## Requirements
A. In the announcement of the PhD defense by Petru Tighineanu, what title is given for the defense?
B. Copy the passage of the PhD defense announcement starting with "Title: Electric and" and going on through "past decade [1].", putting "remarkable" in place of "tremendous".
C. In the PhD defense announcement, list every entry in the navigation trail at the top of the page, in order.

### Selected passage

PhD defense by Petru Tighineanu – University of Copenhagen

QUANTOP > Quantum Optics Calendar > Calendar 2015 > PhD defense by Petru T...

PhD defense by Petru Tighineanu

Title: Electric and magnetic interaction between quantum dots and light. 

At the intersection between quantum optics and solid-state physics, the field of quantum photonics has unfolded over the past years striving to combine the expertise developed for atoms and the scalability demonstrated by solid-state systems. To this end, quantum dots provide the essential link between light and matter degrees of freedom. The ability to tailor the density of vacuum fluctuations around quantum dots has resulted in tremendous progress in manipulating single quantum-dot excitations over the past decade [1]. 

Conventional quantum emitters interact only with the electric-field component of light and are completely blind to the magnetic field. The recent experimental demonstration that the dipole theory may break in In(Ga)As quantum dots [2] motivated us to develop a theory of spontaneous emission from quantum dots. We find that quantum dots are a novel class of emitters that are sensitive to the magnetic field of light [3]. We pinpoint the microscopic mechanism governing the magnetic sensitivity and show that the underlying lattice distortion generates curved quantum-mechanical currents flowing over mesoscopic length scales inside the quantum dot [4]. Both fundamental science and quantum technologies may greatly benefit from these findings. For instance, novel photonic environments could be designed to match the curved current-density pattern of the quantum dot. This opens the prospect for the realization of a quantum-dot based quantum metamaterial combining the fascinating phenomena inherent to classical metamaterials with single-photon nonlinearities and non-classical statistics of light pertaining to the quantum world.
Quantum dots greatly benefit from their multi-body nature with enhanced light-matter interaction strength. Commonly employed quantum dots have, however, an upper limit for the interaction strength with light, regardless of their size and shape. In the present work we demonstrate that monolayer-fluctuation quantum dots can be used to enhance the interaction strength with light far beyond that of conventional quantum dots [5]. This is caused by the superradiant nature of excitons, which may be of great interest for fundamental science and technology alike. In particular, such rapid radiative decays will likely exceed all dephasing mechanisms resulting in highly coherent flying quantum bits, of high relevance for their use in quantum-information science. New and so far largely unexplored solid-state quantum-electrodynamics regimes involving energy non-conserving virtual processes, such as the ultra-strong coupling between light and matter, may become within reach at optical frequencies for the first time.

######
### Excerpted records

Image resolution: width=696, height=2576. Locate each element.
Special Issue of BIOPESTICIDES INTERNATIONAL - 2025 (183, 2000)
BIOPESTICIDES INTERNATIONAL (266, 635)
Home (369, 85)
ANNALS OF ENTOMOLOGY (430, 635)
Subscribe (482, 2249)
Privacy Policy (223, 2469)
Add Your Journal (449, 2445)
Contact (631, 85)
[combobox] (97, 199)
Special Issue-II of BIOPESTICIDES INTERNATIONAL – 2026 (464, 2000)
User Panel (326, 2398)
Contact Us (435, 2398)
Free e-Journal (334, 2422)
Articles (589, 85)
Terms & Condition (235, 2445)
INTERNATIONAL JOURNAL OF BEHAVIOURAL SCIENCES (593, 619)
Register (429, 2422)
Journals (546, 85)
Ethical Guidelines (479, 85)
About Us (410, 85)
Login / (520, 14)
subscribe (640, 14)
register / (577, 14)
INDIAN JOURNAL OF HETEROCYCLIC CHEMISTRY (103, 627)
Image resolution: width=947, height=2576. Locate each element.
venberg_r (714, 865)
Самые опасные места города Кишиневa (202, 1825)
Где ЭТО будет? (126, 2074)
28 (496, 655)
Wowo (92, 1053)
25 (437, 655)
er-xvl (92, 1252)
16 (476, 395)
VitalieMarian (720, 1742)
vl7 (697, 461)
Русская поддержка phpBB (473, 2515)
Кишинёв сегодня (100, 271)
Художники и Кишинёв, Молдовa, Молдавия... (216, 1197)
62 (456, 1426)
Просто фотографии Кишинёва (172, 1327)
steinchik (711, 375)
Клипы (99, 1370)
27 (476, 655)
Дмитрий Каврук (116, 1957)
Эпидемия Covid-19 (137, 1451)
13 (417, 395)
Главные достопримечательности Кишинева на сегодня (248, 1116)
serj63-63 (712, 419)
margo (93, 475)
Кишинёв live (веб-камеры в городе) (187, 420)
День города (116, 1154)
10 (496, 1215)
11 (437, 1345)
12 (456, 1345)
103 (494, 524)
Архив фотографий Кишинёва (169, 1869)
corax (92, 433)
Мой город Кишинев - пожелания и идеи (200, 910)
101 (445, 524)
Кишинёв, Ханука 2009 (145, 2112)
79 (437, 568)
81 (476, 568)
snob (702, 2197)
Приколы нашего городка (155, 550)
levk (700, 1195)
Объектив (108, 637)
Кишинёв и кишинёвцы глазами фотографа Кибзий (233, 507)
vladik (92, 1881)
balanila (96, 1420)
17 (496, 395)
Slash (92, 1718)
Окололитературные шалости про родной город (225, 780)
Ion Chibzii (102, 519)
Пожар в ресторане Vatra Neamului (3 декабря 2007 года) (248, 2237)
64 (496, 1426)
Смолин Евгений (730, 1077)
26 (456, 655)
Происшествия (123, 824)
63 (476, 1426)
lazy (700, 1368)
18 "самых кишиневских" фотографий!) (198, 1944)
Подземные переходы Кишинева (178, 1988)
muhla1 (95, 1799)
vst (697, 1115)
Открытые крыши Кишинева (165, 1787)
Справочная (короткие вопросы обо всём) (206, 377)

######

## Replies
A. Electric and magnetic interaction between quantum dots and light.

B.
Title: Electric and magnetic interaction between quantum dots and light. 

At the intersection between quantum optics and solid-state physics, the field of quantum photonics has unfolded over the past years striving to combine the expertise developed for atoms and the scalability demonstrated by solid-state systems. To this end, quantum dots provide the essential link between light and matter degrees of freedom. The ability to tailor the density of vacuum fluctuations around quantum dots has resulted in remarkable progress in manipulating single quantum-dot excitations over the past decade [1].

C. QUANTOP; Quantum Optics Calendar; Calendar 2015; PhD defense by Petru T...